▶ WHAT YOU WILL DO
Update the lines below by changing every "Instruction" to "Goal" and leaving everything else as it is.

(Data on locating visible targets)
⟨
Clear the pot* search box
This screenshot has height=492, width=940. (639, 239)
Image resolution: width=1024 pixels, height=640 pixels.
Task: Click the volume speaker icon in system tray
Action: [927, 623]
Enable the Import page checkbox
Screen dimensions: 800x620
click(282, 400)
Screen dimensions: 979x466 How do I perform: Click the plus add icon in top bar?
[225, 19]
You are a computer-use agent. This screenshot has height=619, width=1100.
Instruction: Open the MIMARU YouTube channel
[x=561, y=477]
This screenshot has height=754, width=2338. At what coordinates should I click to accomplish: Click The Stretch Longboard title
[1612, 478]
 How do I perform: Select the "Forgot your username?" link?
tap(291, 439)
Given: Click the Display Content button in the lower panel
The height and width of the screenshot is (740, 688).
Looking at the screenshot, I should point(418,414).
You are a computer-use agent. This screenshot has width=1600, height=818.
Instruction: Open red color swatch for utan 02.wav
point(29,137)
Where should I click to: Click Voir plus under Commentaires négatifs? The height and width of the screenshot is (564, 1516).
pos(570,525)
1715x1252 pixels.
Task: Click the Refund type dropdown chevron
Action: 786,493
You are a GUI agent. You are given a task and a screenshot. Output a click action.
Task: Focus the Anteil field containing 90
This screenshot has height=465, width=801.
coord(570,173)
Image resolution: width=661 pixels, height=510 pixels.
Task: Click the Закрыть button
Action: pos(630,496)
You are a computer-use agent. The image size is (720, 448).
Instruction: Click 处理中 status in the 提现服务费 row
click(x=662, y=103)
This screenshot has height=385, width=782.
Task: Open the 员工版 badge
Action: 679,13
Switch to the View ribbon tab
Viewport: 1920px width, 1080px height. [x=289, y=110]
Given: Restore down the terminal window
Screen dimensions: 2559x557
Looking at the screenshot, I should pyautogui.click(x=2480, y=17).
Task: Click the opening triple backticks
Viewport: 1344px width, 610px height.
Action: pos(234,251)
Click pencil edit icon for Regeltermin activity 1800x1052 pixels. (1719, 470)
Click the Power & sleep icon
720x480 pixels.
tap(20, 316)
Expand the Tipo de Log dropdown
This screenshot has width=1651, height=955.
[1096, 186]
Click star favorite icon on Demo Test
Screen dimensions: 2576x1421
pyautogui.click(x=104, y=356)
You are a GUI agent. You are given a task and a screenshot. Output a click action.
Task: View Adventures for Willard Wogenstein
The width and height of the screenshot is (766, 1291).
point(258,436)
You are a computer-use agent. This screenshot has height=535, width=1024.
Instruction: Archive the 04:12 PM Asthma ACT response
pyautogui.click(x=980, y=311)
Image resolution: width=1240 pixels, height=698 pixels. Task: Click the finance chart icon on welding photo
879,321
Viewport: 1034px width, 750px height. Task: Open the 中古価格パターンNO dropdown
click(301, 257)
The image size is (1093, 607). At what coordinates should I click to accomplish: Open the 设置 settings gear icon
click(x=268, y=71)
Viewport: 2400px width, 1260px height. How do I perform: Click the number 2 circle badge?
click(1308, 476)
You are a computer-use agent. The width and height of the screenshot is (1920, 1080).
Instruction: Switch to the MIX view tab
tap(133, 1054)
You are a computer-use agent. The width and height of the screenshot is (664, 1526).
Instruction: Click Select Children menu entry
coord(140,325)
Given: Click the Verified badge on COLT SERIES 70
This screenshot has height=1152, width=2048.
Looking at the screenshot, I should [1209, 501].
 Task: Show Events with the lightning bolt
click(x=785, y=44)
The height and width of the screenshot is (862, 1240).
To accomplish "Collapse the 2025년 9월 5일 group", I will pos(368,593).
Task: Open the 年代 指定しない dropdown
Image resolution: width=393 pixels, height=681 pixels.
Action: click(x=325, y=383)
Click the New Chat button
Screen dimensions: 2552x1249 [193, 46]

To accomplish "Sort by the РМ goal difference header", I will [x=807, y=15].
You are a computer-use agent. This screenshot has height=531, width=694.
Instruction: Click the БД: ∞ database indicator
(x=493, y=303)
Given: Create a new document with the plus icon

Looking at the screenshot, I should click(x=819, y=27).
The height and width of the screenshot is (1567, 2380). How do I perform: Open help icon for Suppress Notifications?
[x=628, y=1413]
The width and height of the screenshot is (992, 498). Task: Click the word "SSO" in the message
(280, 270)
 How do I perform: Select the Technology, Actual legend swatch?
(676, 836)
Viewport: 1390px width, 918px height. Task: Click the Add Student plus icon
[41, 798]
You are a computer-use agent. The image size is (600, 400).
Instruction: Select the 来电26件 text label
⟩
▶ THE RESULT
Clear the pot* search box
This screenshot has height=492, width=940. (639, 239)
Image resolution: width=1024 pixels, height=640 pixels.
Task: Click the volume speaker icon in system tray
Action: [927, 623]
Enable the Import page checkbox
Screen dimensions: 800x620
click(282, 400)
Screen dimensions: 979x466 How do I perform: Click the plus add icon in top bar?
[225, 19]
You are a computer-use agent. This screenshot has height=619, width=1100.
Goal: Open the MIMARU YouTube channel
[x=561, y=477]
This screenshot has height=754, width=2338. At what coordinates should I click to accomplish: Click The Stretch Longboard title
[1612, 478]
 How do I perform: Select the "Forgot your username?" link?
tap(291, 439)
Given: Click the Display Content button in the lower panel
The height and width of the screenshot is (740, 688).
Looking at the screenshot, I should point(418,414).
You are a computer-use agent. This screenshot has width=1600, height=818.
Goal: Open red color swatch for utan 02.wav
point(29,137)
Where should I click to: Click Voir plus under Commentaires négatifs? The height and width of the screenshot is (564, 1516).
pos(570,525)
1715x1252 pixels.
Task: Click the Refund type dropdown chevron
Action: 786,493
You are a GUI agent. You are given a task and a screenshot. Output a click action.
Task: Focus the Anteil field containing 90
This screenshot has height=465, width=801.
coord(570,173)
Image resolution: width=661 pixels, height=510 pixels.
Task: Click the Закрыть button
Action: pos(630,496)
You are a computer-use agent. The image size is (720, 448).
Goal: Click 处理中 status in the 提现服务费 row
click(x=662, y=103)
This screenshot has height=385, width=782.
Task: Open the 员工版 badge
Action: 679,13
Switch to the View ribbon tab
Viewport: 1920px width, 1080px height. [x=289, y=110]
Given: Restore down the terminal window
Screen dimensions: 2559x557
Looking at the screenshot, I should pyautogui.click(x=2480, y=17).
Task: Click the opening triple backticks
Viewport: 1344px width, 610px height.
Action: pos(234,251)
Click pencil edit icon for Regeltermin activity 1800x1052 pixels. (1719, 470)
Click the Power & sleep icon
720x480 pixels.
tap(20, 316)
Expand the Tipo de Log dropdown
This screenshot has width=1651, height=955.
[1096, 186]
Click star favorite icon on Demo Test
Screen dimensions: 2576x1421
pyautogui.click(x=104, y=356)
You are a GUI agent. You are given a task and a screenshot. Output a click action.
Task: View Adventures for Willard Wogenstein
The width and height of the screenshot is (766, 1291).
point(258,436)
You are a computer-use agent. This screenshot has height=535, width=1024.
Goal: Archive the 04:12 PM Asthma ACT response
pyautogui.click(x=980, y=311)
Image resolution: width=1240 pixels, height=698 pixels. Task: Click the finance chart icon on welding photo
879,321
Viewport: 1034px width, 750px height. Task: Open the 中古価格パターンNO dropdown
click(301, 257)
The image size is (1093, 607). At what coordinates should I click to accomplish: Open the 设置 settings gear icon
click(x=268, y=71)
Viewport: 2400px width, 1260px height. How do I perform: Click the number 2 circle badge?
click(1308, 476)
You are a computer-use agent. The width and height of the screenshot is (1920, 1080).
Goal: Switch to the MIX view tab
tap(133, 1054)
You are a computer-use agent. The width and height of the screenshot is (664, 1526).
Goal: Click Select Children menu entry
coord(140,325)
Given: Click the Verified badge on COLT SERIES 70
This screenshot has height=1152, width=2048.
Looking at the screenshot, I should [1209, 501].
 Task: Show Events with the lightning bolt
click(x=785, y=44)
The height and width of the screenshot is (862, 1240).
To accomplish "Collapse the 2025년 9월 5일 group", I will pos(368,593).
Task: Open the 年代 指定しない dropdown
Image resolution: width=393 pixels, height=681 pixels.
Action: click(x=325, y=383)
Click the New Chat button
Screen dimensions: 2552x1249 [193, 46]

To accomplish "Sort by the РМ goal difference header", I will [x=807, y=15].
You are a computer-use agent. This screenshot has height=531, width=694.
Goal: Click the БД: ∞ database indicator
(x=493, y=303)
Given: Create a new document with the plus icon

Looking at the screenshot, I should click(x=819, y=27).
The height and width of the screenshot is (1567, 2380). How do I perform: Open help icon for Suppress Notifications?
[x=628, y=1413]
The width and height of the screenshot is (992, 498). Task: Click the word "SSO" in the message
(280, 270)
 How do I perform: Select the Technology, Actual legend swatch?
(676, 836)
Viewport: 1390px width, 918px height. Task: Click the Add Student plus icon
[41, 798]
You are a computer-use agent. The image size is (600, 400).
Goal: Select the 来电26件 text label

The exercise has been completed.